Ronco Spray-On Usability“, however, is not such an article. I think he’s really said what needs to be said about Open Source “usability”—the problem is not exactly the way Eric Raymond puts it—it’s much deeper than that. The problem is that there is no fundamental respect for Usability Design from the very beginning. Open Source developers seem to think of it as window dressing. It’s so so much more than that.

This is a topic Temas and I have talked about quite a bit, what with us being the rejected losers of the Open Source IM client community. In particular, I agree with choice quotes like this:

[Usability is] not something every programmer can learn. Most programmers don’t have any aptitude for UI design whatsoever. It’s an art, and like any art, it requires innate ability. You can learn to be a better writer. You can learn to be a better illustrator. But most people can’t write and can’t draw, and no amount of practice or education is going to make them good at it. Improved, yes; good, no.

This is what I try to tell people, but no, no one wants to believe me. It’s just window dressing—anyone can throw on a bit of window dressing. John goes on:

They have no respect for the fact that UI design is a special talent.

They have no respect for the fact the good UI design requires a tremendous amount of time and effort.

And, most importantly, they have no respect at all for real users. The idea that GUI software needs to be designed for “dumb users” — which is Raymond’s own term, and an indication of what he really means when he refers to dear old A.T. — is completely wrong.

Oh so true… oh so sad.. One tidbit which I really disagree with though:

Conversely, some people who are good UI designers aren’t programmers. But the rock stars are the guys who can do both, and they are few and far between.

This is the category that I consider myself to be in. I can do both. I really, deep down, believe that I can. I try explaining this to people, but no one ever gets it. My jobs are always programming jobs. They assume I want to write libraries and backend code and other things programmers love. I don’t want to be just a programmer—UI design is my dream.. a dream I’ve been studying and working toward for over 5 years now—but no one really seems to understand. I’m not a rock star at all, no one really cares.

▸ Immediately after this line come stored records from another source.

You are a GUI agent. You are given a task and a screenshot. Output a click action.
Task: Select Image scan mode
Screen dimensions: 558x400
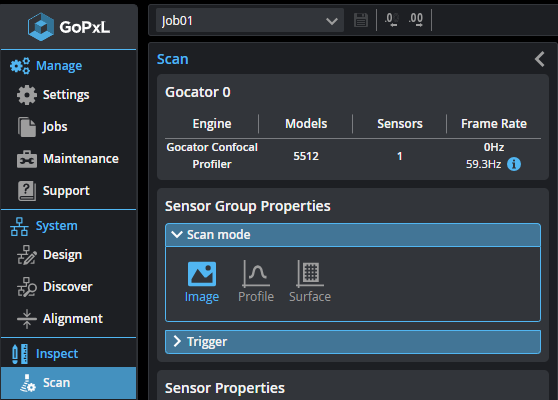[202, 282]
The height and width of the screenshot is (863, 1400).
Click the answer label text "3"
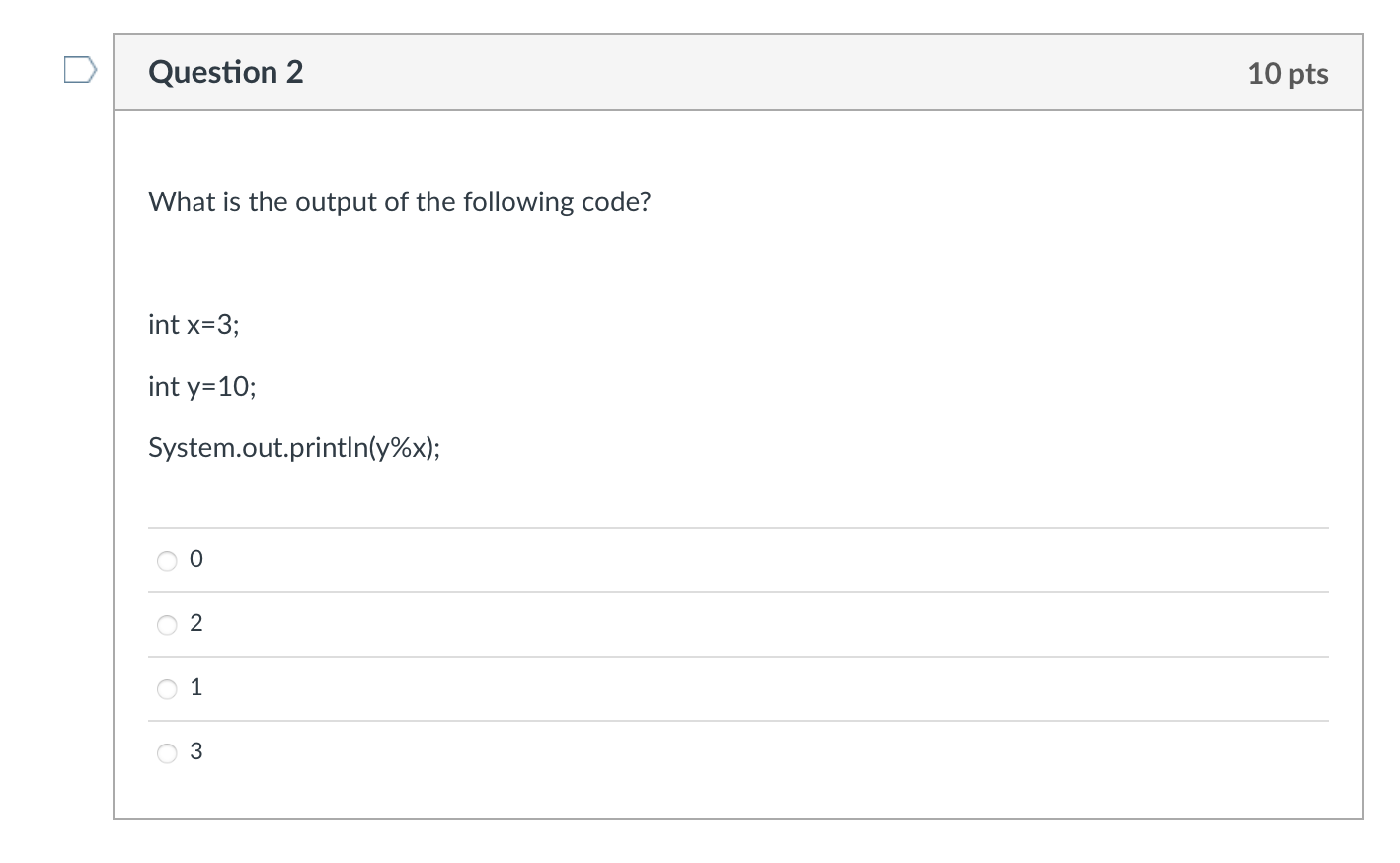[195, 752]
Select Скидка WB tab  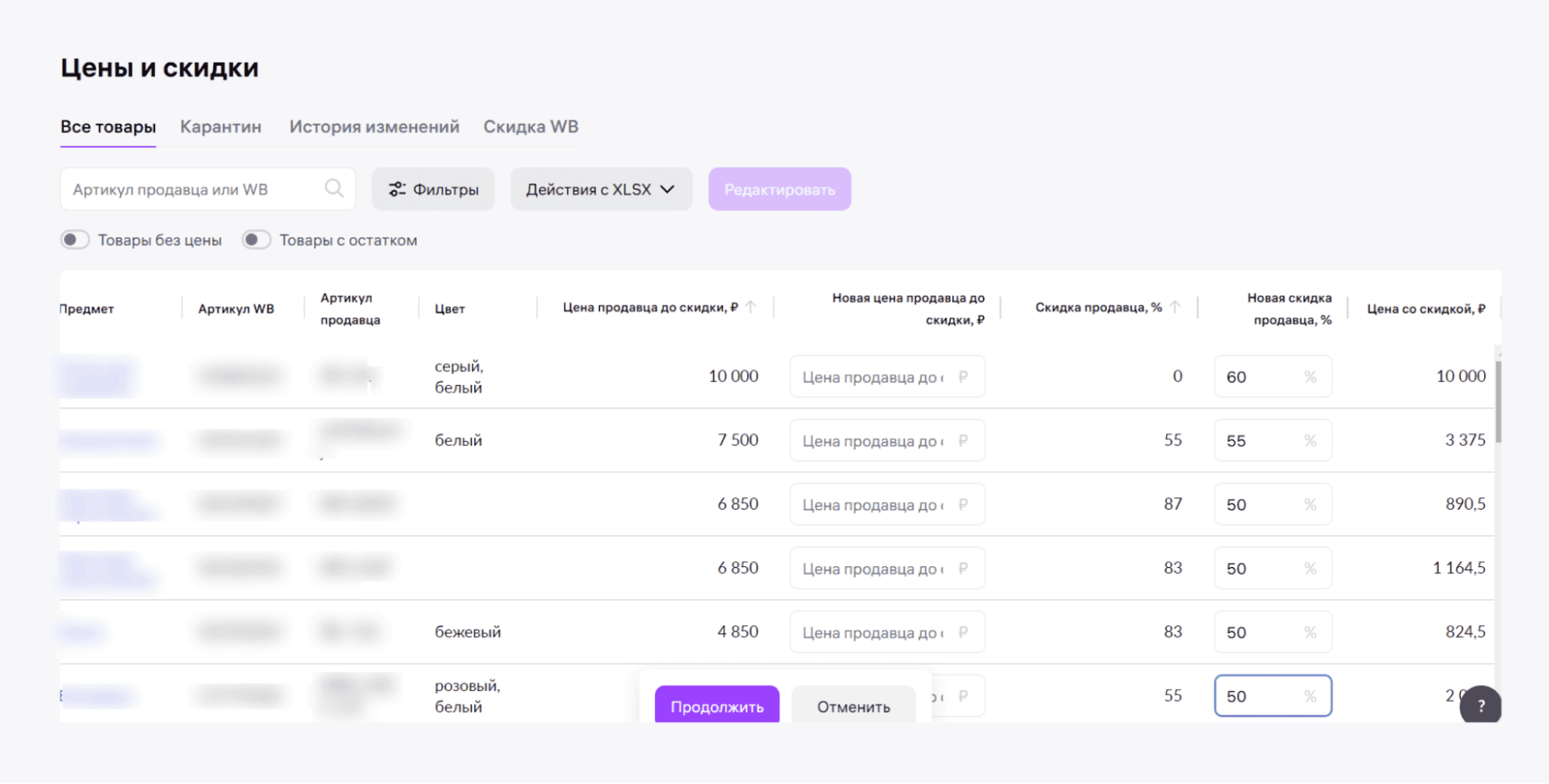point(531,126)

Interview after interview, people tend to place me as a programmer, and I think when they finally find out I’m not just a programmer they kind of think I’m weird. The fact that I want to be both a usability designer and a programmer has lost me quite a few job opportunities this year, as far as I can tell. But it’s the truth of who I am and what I want to do—so I just have to stick to it and keep trying.

6 Responses to “Rebuttal to Raymond—and On Playing Both Sides of the Fence”

  1. I used to be one of those silly people that thought background midis or iframes are cool. I thought uniqueness was all that to any design…but I was wrong. What’s important is what /others/ think, esp. the general audience of whatever you’re making.
    Usability is the big guy here…thanks for taking me into that realm (:

    and I accidentally cancelled my longer reply ): meh…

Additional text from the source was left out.